---------- TEXTE À LIRE ----------

Les programmes peuvent se fonder sur des mesures déjà mises en œuvre dans le cadre national et communautaire, telles que l'éco-conditionnalité et le développement rural au titre de la PAC, les codes de bonnes pratiques agricoles et les programmes d'action adoptés en vertu de la directive sur les nitrates, les futures mesures adoptées au titre des plans de gestion de district hydrographique pour la directive-cadre sur l'eau, les plans de gestion des risques d'inondation, les programmes forestiers nationaux, ainsi que les pratiques sylvicoles durables et les mesures de prévention des incendies de forêt. S'agissant des mesures de lutte contre la diminution des teneurs en matières organiques, il convient de souligner que tous les types de matières organiques ne permettent pas de combattre cette menace. La matière organique stable est présente dans le compost, le fumier et, en bien moindre mesure, dans les boues d'épuration et le lisier animal. C'est cette fraction stable qui contribue au stock d' humus dans le sol et qui améliore les propriétés du sol.

----------

OBJECTIF: D'après le texte à lire, dans quelles matières trouve-t-on de la matière organique stable, s'il vous plaît ? La liste n'intervient pas ici.

---------- EXTRAITS DE DONNÉES ----------

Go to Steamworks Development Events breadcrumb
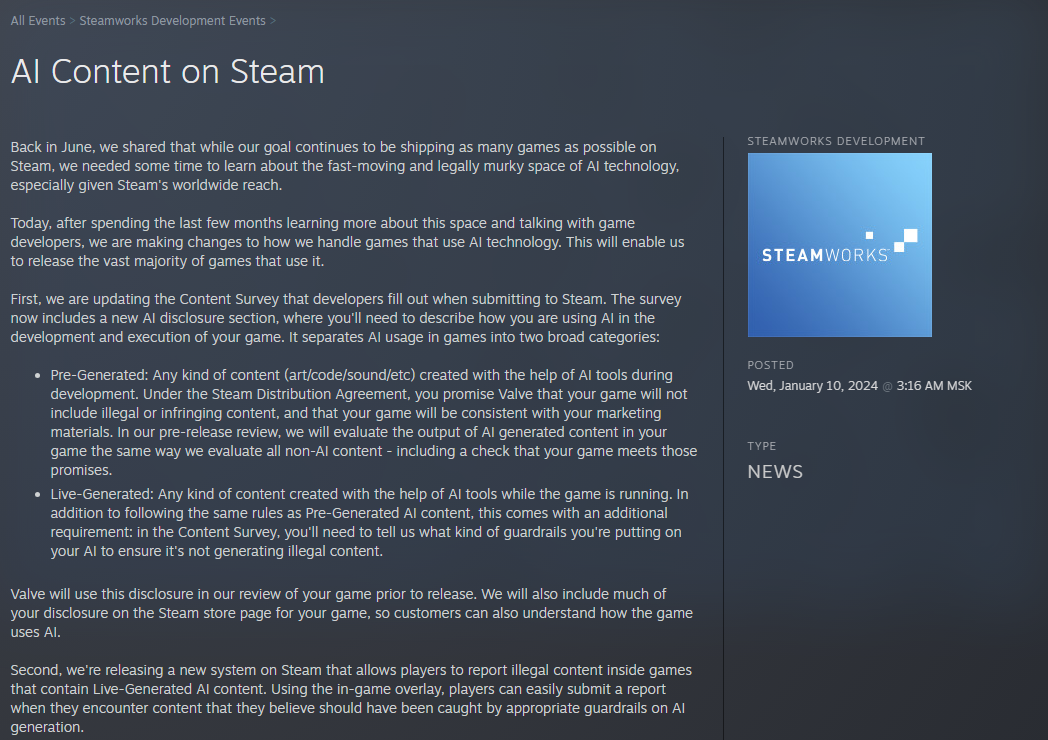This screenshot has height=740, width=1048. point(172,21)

----------
---------- EXTRAITS DE DONNÉES ----------

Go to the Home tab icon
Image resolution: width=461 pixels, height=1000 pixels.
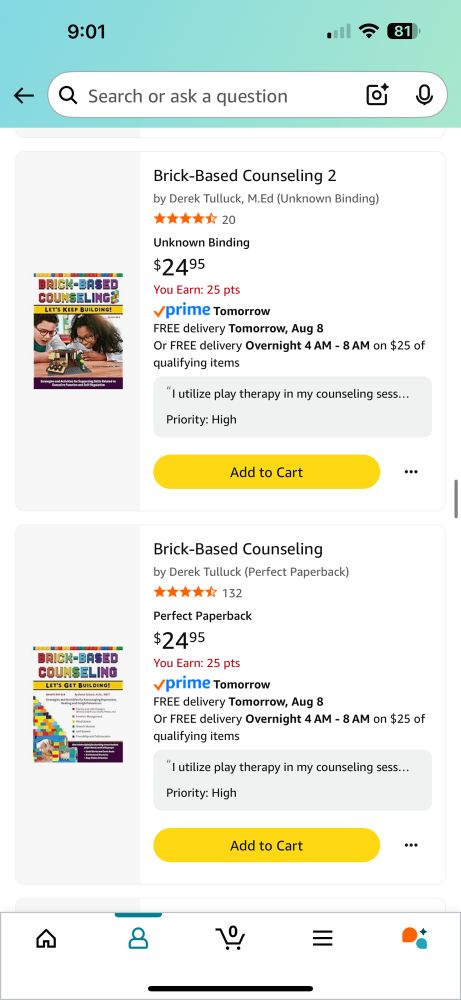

----------

TÂCHE ACCOMPLIE: Dans le compost, le fumier et, en bien moindre mesure, dans les boues d'épuration et le lisier animal.